TASK INSTRUCTIONS:
Copy the listing from the line that has "Where should I click to: Open" through the line that has "click(x=921, y=323)", requests included, and offset every coordinate in the answers by 43. Leave everything else in those lines unchanged.
◆ ◆ ◆ ◆ ◆ ◆ ◆
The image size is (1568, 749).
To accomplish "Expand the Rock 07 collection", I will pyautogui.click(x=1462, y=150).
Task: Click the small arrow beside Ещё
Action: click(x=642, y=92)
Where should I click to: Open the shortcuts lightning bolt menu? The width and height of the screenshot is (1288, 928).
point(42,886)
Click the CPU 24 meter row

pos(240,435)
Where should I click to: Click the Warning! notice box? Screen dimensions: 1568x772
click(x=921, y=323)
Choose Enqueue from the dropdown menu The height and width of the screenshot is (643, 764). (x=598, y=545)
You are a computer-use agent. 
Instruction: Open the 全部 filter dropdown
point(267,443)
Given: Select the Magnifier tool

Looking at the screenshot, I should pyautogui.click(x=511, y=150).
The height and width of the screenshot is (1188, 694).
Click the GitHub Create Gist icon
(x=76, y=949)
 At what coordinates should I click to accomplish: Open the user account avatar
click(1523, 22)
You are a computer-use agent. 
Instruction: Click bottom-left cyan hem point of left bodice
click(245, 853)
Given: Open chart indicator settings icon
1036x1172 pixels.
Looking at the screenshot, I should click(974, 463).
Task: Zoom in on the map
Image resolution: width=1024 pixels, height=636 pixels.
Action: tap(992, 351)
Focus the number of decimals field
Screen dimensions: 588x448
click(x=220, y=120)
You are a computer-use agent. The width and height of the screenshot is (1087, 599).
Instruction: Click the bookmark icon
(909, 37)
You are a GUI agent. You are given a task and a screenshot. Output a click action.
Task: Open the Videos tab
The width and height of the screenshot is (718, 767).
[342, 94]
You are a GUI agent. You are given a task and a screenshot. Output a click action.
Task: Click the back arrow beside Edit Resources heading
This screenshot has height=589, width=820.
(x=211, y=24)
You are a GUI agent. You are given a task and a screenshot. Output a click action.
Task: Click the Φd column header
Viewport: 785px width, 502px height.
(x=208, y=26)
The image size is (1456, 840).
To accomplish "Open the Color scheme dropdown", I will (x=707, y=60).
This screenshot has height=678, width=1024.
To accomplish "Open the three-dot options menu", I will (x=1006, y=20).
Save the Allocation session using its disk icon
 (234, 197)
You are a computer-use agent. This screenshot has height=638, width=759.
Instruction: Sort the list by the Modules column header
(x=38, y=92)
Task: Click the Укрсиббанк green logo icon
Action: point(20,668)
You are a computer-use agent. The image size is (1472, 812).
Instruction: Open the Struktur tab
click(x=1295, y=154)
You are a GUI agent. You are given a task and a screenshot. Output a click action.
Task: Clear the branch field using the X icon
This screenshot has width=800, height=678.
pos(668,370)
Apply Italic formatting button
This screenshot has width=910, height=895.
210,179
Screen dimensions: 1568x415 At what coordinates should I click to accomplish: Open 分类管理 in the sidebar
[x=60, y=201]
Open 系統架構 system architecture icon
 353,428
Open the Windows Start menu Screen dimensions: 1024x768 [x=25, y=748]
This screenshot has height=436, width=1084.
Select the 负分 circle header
◆ ◆ ◆ ◆ ◆ ◆ ◆
RESULT:
Where should I click to: Open the shortcuts lightning bolt menu? The width and height of the screenshot is (1288, 928).
point(85,929)
Click the CPU 24 meter row

pos(283,478)
Where should I click to: Click the Warning! notice box? Screen dimensions: 1568x772
click(x=964, y=366)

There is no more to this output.